Since I discovered that the job of representing the EU outside existed, this was probably during my ERASMUS years in the UK and Germany, I knew that it was what I wanted to do and was meant to do. When you have a goal, everything concurs for you to reach that goal they say. It definitely worked out in my case. I became an ambassador relatively early, and was probably among the youngest of the EU network back in 2013.
Paulo Coelho in his novel 'The Alchemist' invites us to follow our 'personal legend'. This was my personal legend and it still is.
The ability to sense what the other(s) feel and react according to it. Empathy is definitely very useful for a diplomat… even more for an EU diplomat who needs to agree with all EUMS first before even starting conversations with the third party.
A first challenge was to learn diplomatic prudence. I was 'taught' prudence at HQ when I entered the European Commission and then had to work with it every day in Venezuela. It meant keeping a cautious political approach in a much-polarised environment. I needed to stick to agreed language or legal principles, not let my emotions drive me.

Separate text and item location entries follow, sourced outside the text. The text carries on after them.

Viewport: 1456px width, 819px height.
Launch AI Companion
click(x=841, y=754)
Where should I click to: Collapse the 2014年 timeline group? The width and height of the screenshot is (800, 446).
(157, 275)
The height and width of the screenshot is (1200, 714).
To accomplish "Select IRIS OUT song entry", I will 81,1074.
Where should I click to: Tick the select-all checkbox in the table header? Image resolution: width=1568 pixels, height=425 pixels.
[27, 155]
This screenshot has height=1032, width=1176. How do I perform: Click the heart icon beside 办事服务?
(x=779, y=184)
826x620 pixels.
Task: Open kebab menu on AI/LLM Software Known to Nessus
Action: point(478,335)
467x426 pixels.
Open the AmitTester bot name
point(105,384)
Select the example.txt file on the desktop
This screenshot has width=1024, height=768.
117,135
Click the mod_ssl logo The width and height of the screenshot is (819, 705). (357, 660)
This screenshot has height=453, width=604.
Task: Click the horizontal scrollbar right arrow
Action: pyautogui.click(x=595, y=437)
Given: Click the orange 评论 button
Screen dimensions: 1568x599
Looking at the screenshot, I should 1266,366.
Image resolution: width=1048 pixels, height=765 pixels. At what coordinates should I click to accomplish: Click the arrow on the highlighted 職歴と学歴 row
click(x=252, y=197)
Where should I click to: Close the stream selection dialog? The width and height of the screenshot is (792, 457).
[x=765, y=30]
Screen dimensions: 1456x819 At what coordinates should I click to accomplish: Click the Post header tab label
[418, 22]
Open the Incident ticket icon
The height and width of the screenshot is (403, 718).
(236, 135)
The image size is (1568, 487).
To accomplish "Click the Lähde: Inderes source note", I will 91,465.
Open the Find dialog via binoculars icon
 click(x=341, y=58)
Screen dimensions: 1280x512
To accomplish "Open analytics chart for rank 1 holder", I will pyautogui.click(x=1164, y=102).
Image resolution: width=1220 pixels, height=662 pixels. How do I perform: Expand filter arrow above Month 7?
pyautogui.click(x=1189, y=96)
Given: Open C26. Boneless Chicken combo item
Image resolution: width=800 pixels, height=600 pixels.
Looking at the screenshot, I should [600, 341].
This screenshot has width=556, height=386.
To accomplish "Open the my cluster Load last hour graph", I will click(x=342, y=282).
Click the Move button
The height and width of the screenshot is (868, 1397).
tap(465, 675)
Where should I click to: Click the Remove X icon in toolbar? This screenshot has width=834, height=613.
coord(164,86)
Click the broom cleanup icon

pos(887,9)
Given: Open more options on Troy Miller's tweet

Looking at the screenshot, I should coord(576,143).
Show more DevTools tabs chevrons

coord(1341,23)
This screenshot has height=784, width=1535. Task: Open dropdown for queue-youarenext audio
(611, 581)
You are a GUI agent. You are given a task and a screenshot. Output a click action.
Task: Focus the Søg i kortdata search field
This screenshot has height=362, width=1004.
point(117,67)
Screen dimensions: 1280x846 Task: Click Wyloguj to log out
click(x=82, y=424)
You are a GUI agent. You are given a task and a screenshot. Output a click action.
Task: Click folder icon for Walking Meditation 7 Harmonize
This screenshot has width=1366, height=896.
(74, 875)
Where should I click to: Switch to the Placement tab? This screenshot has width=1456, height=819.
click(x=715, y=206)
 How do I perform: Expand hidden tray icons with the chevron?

Another challenge has been to receive high-level visits and hundreds of colleagues during the whole year of the Argentina presidency of the G20 in 2018, with a relatively small team at the EUDEL at that time, on the top of our day-to-day job.
A special challenge I encounter as a woman is probably the interaction with a certain type of 20 years older male colleagues, it is sometimes difficult to assess whether the gender and age bias is more in their heads than in mine!
The only limits are the ones you set for yourself. Go for it if you believe in it. Above all, get posted abroad.
That's where you have a chance to play a diplomatic role whatever your function: a political counsellor, an assistant to the head of delegation, a head of admin, a project manager. Necessary arrangements of your private life are sometimes easier than you may think; ask others who have done it before.
Inclusiveness should work both ways. We need to complement our work on women empowerment with men's inclusion in all types of jobs. If women take more positions traditionally held by men, more men should take positions in sectors traditionally occupied by women.
It means that we have to work on highlighting the great value of work traditionally performed by women and show that everyone can do it. The care industry is probably the best example and the pandemic has shown us how much we counted on nurses and household care for instance.